*Instruction*:
Copy the rows word for word, from the line containing "The width and height of the screenshot is (731, 653)." through the last row, including both ends.

*Listed entries*:
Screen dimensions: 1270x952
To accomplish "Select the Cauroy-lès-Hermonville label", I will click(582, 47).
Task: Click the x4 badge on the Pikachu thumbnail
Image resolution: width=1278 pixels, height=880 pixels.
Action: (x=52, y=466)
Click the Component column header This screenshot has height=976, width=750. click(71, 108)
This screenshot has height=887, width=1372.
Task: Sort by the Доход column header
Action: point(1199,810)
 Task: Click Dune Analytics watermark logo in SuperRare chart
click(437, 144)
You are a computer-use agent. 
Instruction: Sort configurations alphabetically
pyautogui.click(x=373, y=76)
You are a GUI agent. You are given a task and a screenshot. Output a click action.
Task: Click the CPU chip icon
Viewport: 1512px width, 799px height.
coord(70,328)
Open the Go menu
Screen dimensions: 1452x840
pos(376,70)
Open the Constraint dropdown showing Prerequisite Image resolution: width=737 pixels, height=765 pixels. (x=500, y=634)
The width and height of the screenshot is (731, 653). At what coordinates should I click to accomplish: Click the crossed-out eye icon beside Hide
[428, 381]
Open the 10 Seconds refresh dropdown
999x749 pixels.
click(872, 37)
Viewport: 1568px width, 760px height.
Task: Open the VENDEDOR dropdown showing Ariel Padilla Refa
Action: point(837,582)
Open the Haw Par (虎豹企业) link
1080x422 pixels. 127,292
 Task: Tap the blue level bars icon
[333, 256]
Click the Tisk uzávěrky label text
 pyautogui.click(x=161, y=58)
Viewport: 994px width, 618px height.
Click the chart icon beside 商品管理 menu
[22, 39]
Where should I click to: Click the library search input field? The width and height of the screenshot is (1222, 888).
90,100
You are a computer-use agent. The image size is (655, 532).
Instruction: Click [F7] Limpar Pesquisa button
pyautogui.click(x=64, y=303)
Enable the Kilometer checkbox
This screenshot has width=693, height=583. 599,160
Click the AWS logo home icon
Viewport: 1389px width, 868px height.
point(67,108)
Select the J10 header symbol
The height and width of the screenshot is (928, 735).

*Exercise response*:
The width and height of the screenshot is (731, 653). At what coordinates should I click to accomplish: Click the crossed-out eye icon beside Hide
[428, 381]
Open the 10 Seconds refresh dropdown
999x749 pixels.
click(872, 37)
Viewport: 1568px width, 760px height.
Task: Open the VENDEDOR dropdown showing Ariel Padilla Refa
Action: point(837,582)
Open the Haw Par (虎豹企业) link
1080x422 pixels. 127,292
 Task: Tap the blue level bars icon
[333, 256]
Click the Tisk uzávěrky label text
 pyautogui.click(x=161, y=58)
Viewport: 994px width, 618px height.
Click the chart icon beside 商品管理 menu
[22, 39]
Where should I click to: Click the library search input field? The width and height of the screenshot is (1222, 888).
90,100
You are a computer-use agent. The image size is (655, 532).
Instruction: Click [F7] Limpar Pesquisa button
pyautogui.click(x=64, y=303)
Enable the Kilometer checkbox
This screenshot has width=693, height=583. 599,160
Click the AWS logo home icon
Viewport: 1389px width, 868px height.
point(67,108)
Select the J10 header symbol
The height and width of the screenshot is (928, 735).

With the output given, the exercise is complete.